Y quizás también sea el momento de que arranquen algunas iniciativas dirigidas a intentar revertir la situación antes de que se agrave más.

Alguna gente piensa que cierto grado de estigma no es negativo. En otros ámbitos sanitarios un estigma controlado y de baja intensidad se utiliza para intentar «anormalizar» ciertos comportamientos y, así, prevenir su aparición. Un ejemplo muy claro es el del tabaco: prohibición en lugares públicos, limitación de venta y publicidad, impuestos muy elevados… No hablamos de actitudes ni estrategias muy radicales, sino de acciones dirigidas y bastante moderadas.
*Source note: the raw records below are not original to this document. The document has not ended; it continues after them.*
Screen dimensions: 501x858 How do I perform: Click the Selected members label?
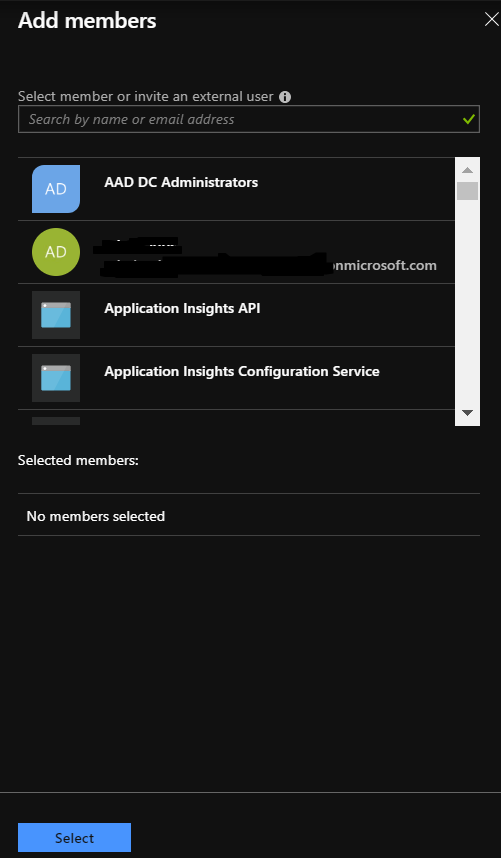78,460
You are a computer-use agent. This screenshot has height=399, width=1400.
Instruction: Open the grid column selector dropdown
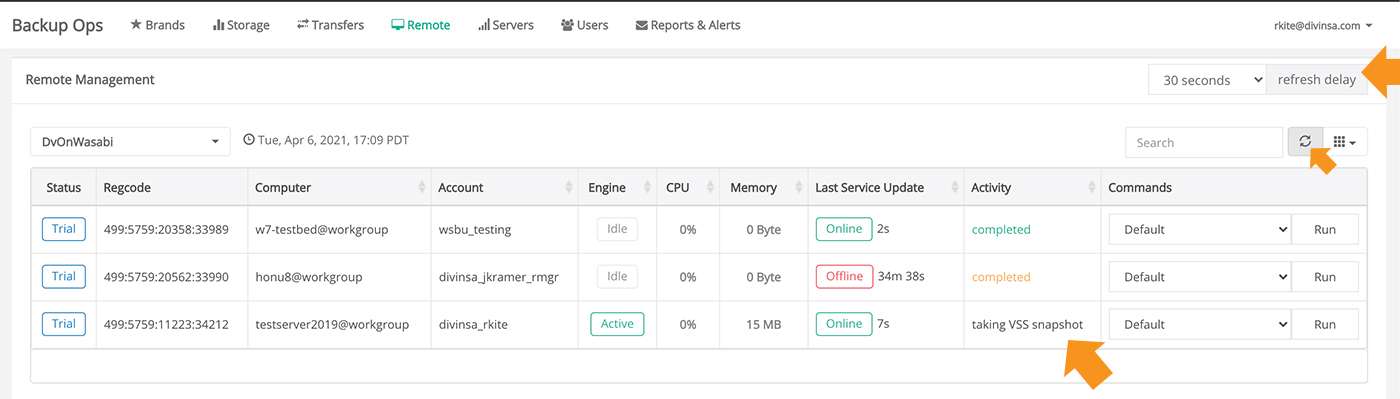point(1345,142)
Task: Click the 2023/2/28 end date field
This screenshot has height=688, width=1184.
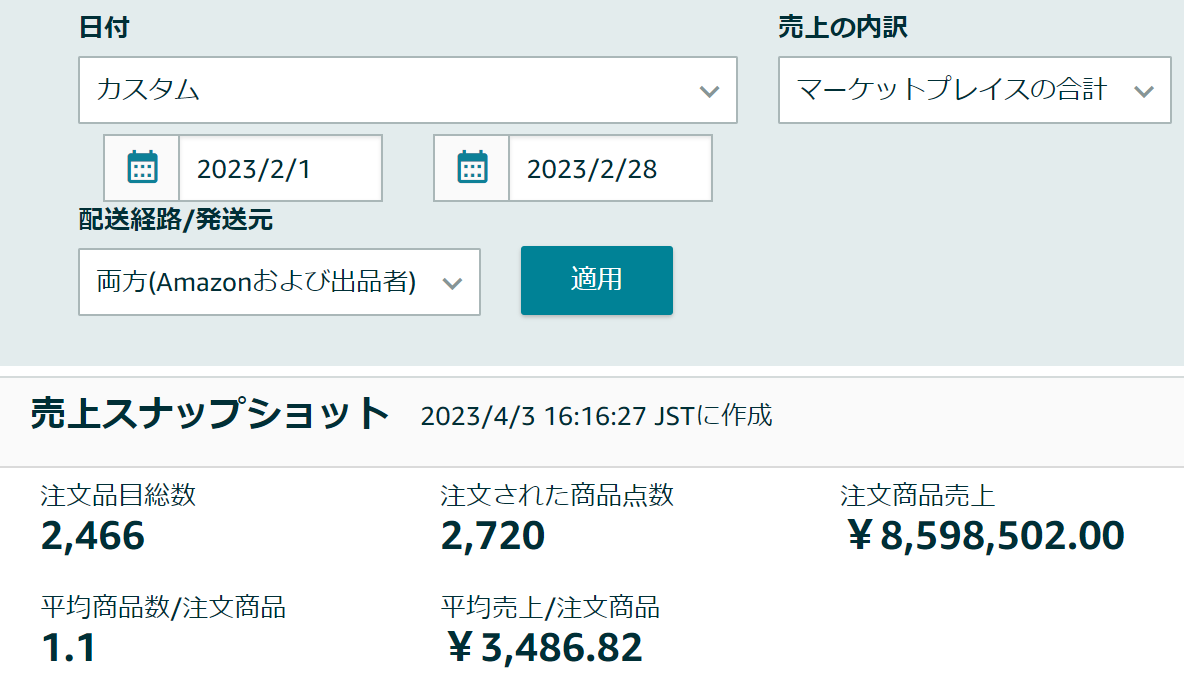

Pero la falta de pruebas concluyentes y la historia documentada sobre «guerras» previas, como la emprendida contra el alcoholismo, nos muestran que la estigmatización generalizada y como estrategia principal no es un mecanismo ni efectivo ni recomendable, sino un enfoque destructivo y primitivo, y además sin resultados probados. Por lo tanto, algo que no debería tener cabida en una sociedad constructiva y que se preocupa por el bienestar de sus ciudadanos.

Un experto en el tratamiento del tabaquismo afirmaba lo siguiente:

[…] más que preguntarse si la cantidad de vergüenza compensa el riesgo, el médico ético vigila cualquier señal de que las personas estén llegando a ser un grupo de parias, estén estereotipadas, sufran pérdida de estatus, o se estén comenzando a castigar a sí mismos (36).

Podríamos aplicar esta perspectiva por completo al caso de la obesidad. Quizás alguien piense que deberían llevarse a cabo estudios para comprobar si las personas con sobrepeso realmente tienen valores y cualidades equivalentes a los de personas delgadas. Lo cierto es que se han hecho (37), con los resultados esperados, mostrando que el índice de masa corporal (IMC) no es un factor que influya en la confianza, la equidad o el altruismo. Pero yo estoy en contra de este tipo de investigaciones, ya que, bajo mi punto de vista, son muy susceptibles de utilizarse indebidamente y su objetivo real no está nada claro. Estadísticamente, es bastante sencillo encontrar asociaciones entre diferentes variables, sin que ello implique que existe una relación de causalidad real. ¿Y por qué no hacer los mismos estudios comparando personas blancas y de color, morenos y rubios, altos y bajos? Realmente, ¿acaso los resultados que se puedan encontrar servirían para algo más que hacer comparaciones dañinas y poco constructivas?